Que faire de l’Iran ? Formulons différemment la question : que faire de l’Occident ? Depuis vingt ans (prenons ce terme pour rester dans la séquence), l’Occident poursuit une politique d’ingérence et de critique ouverte des autres, une politique que nous qualifions de déstructurante. Tout cela est basé sur l’affirmation arrogante, infantile et mécanique de la supériorité d’un système dont on mesure chaque jour l’infamie et l’imposture, – nous parlons du système occidental, sans aucun doute. S’il est jugé légitime de critiquer l’élection iranienne et ses magouilles, les troubles qui en résultent et les manipulation d’Ahmadinejad, n’est-il pas alors tout aussi légitime pour les autres de critiquer fondamentalement un système qui affirme avec tant de hauteur sa supériorité et qui n’est pas capable d’attirer plus d’un tiers de ses citoyens pour renouveler le Parlement européen, dans une caricature honteuse de démocratie transnationale où les volontés populaires sont absolument ignorées ? S’il est jugé légitime de critiquer l’extrémisme d’Ahmadinejad, n’est-il pas justifié pour les autres d’en faire au moins autant, nous qui avons la force en plus pour traduire nos anathèmes en actes, à l’encontre de notre politique d’un extrémisme épouvantable, avec les manipulations qui vont avec, telle qu’elle se manifeste avec zèle et constance, du Kosovo à l’Irak, des excès de la croisade anticommuniste à la bonne conscience de la croisade anti-islamiste ? (Au reste, pour trancher le débat général sur nos responsabilités et notre politique radicale et encore mieux mesurer les fondements de la situation actuelle, Obama nous a récemment et opportunément rappelé que la situation en Iran est due à un enchaînement dont la source est un coup d’Etat machiné en 1953 par le couple CIA-MI5, liquidant le démocratiquement élu Mossadegh.)
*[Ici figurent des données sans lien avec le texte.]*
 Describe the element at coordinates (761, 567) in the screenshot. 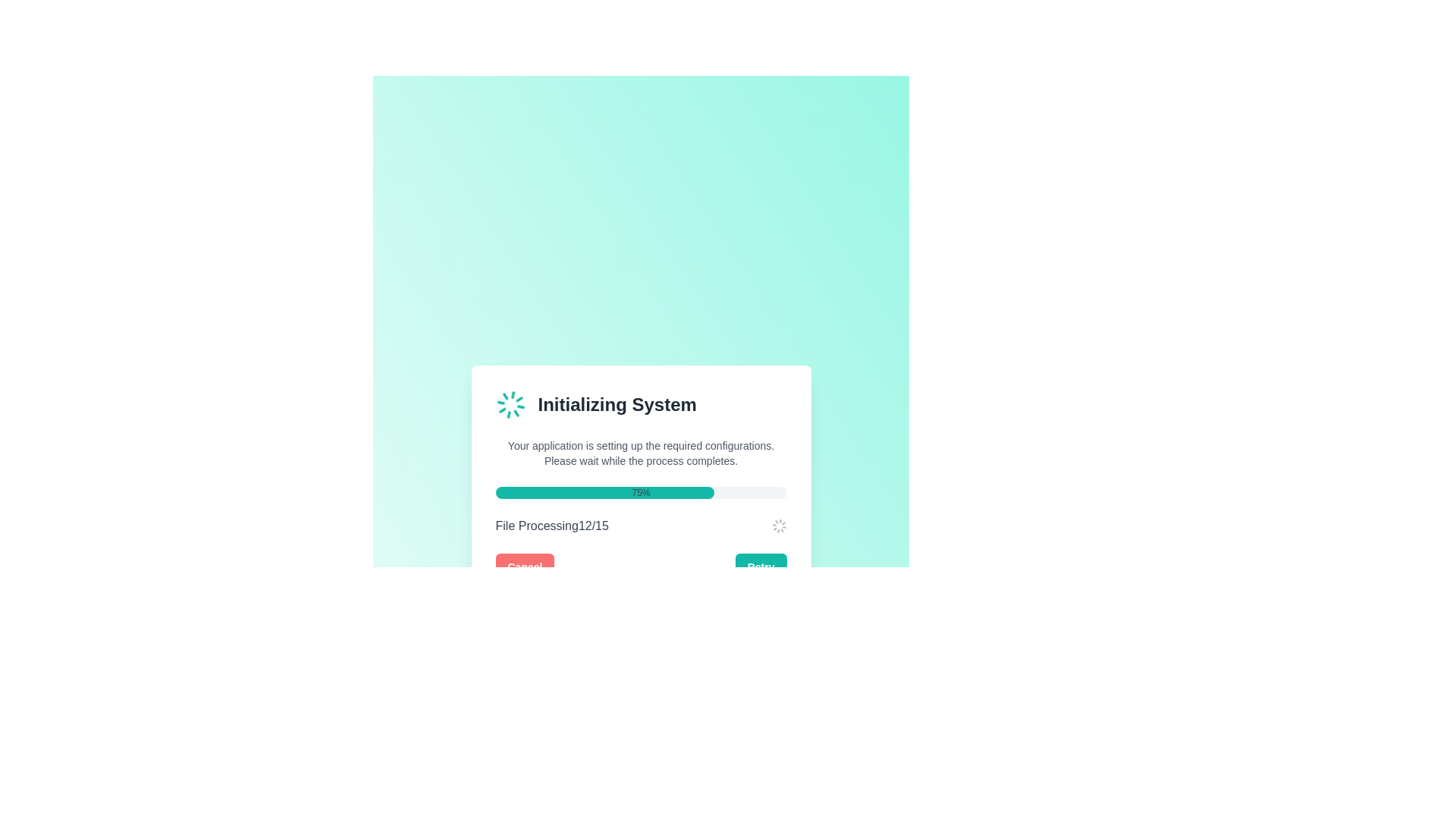

I see `the 'Retry' button, which is a teal rectangular button with white text located in the bottom-right corner of the modal interface` at that location.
Que valent ces exclamations outragées devant les conditions des régimes “démocratiques” des autres lorsqu’on conduit une politique de relations internationales suprématiste de force, d’ingérence et de menaces enfantée par un système dominant par la force, dont l’illégitimité est avérée, dont la course alimente une structure crisique qui menace la survie de l’humanité ? Comme d’habitude, comme à chaque crise “des autres”, leur crise a d’abord l’effet de nous révéler à nous-mêmes. Comme d’habitude, le constat qu’il nous faudrait donc une “nouvelle pensée”, comme l’a rappelé Gorbatchev ; comme d’habitude, l’observation qu’elle commencerait par la mise en cause de nous-mêmes par nous-mêmes, par simple logique de reconnaissance de la hiérarchie des responsabilités des politiques et de la responsabilité de la puissance dominante. Il n’y a évidemment rien de très original dans de tels propos. La malheureuse situation iranienne n’y change rien.